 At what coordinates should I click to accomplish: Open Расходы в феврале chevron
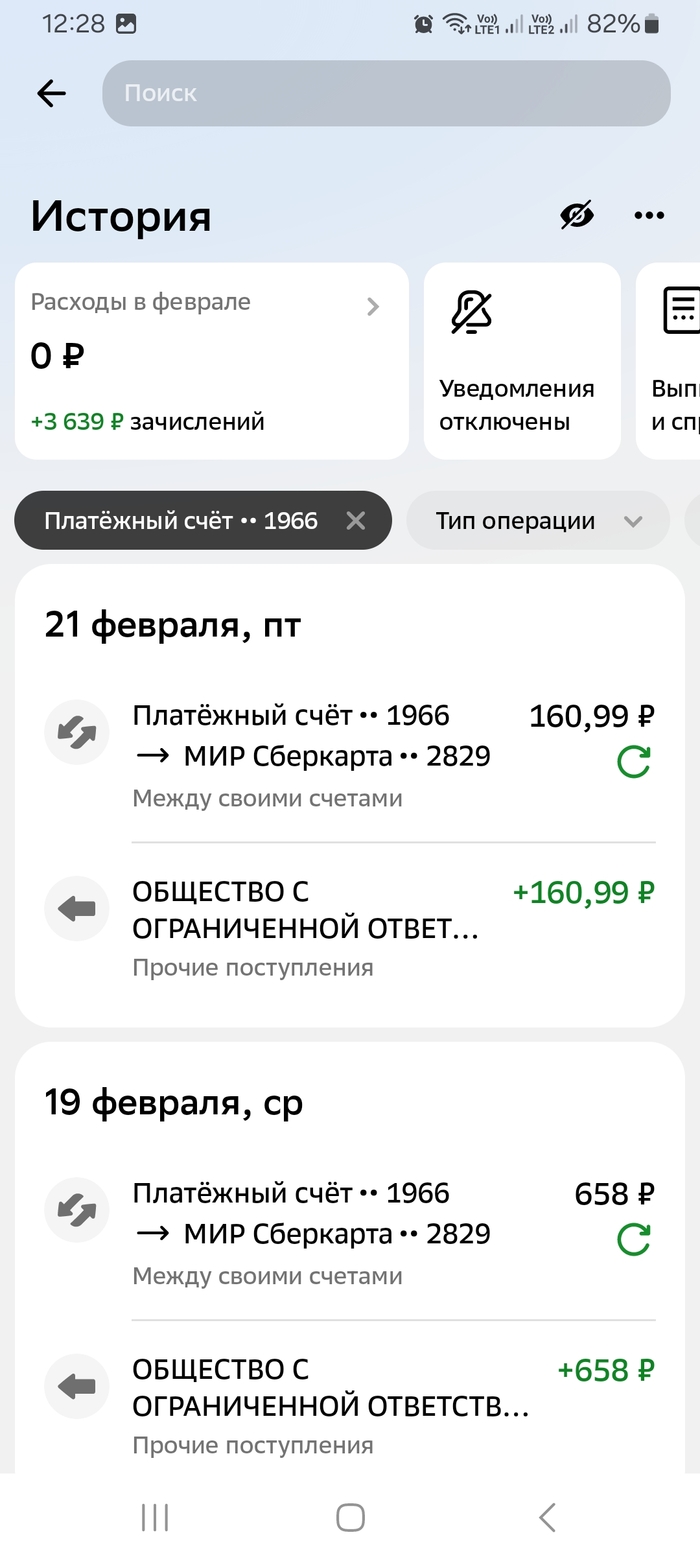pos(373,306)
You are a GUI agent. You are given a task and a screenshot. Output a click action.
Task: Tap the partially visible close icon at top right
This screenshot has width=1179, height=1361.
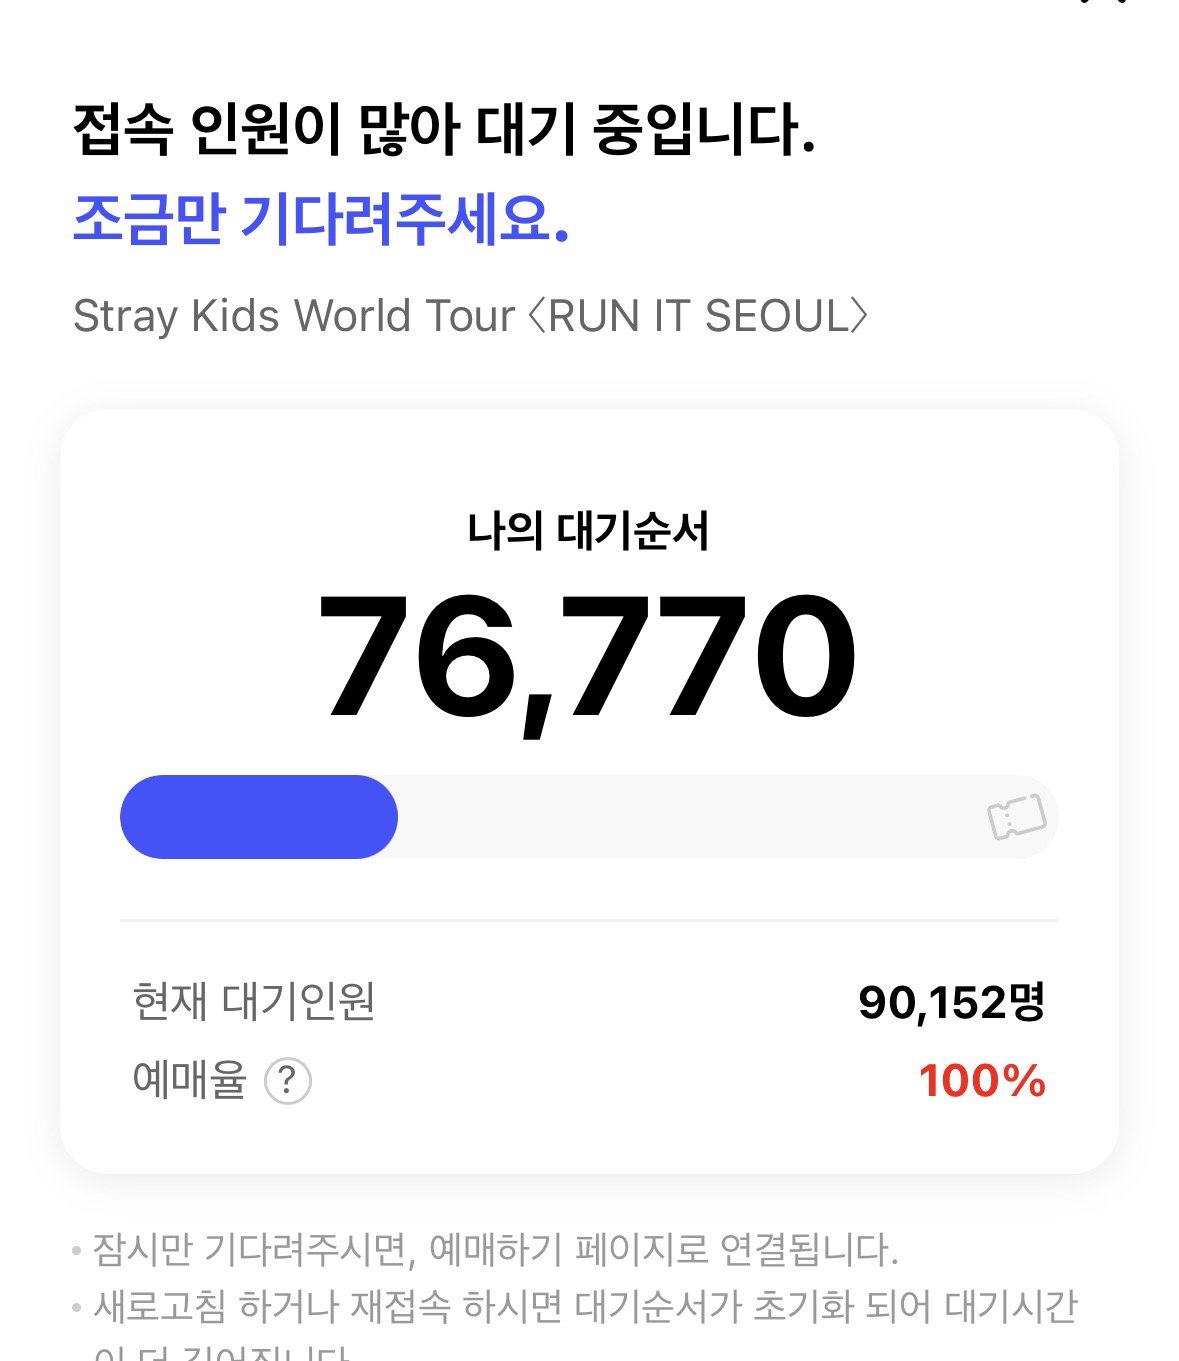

## Task objective
Rewrite the records above, swapping every "screenshot" for "screen image" and keeping everything else the same. Omit the pictures.

## Solution for this problem
 At what coordinates should I click to accomplish: Open Расходы в феврале chevron
pos(373,306)
You are a GUI agent. You are given a task and a screen image. Output a click action.
Task: Tap the partially visible close icon at top right
This screen image has width=1179, height=1361.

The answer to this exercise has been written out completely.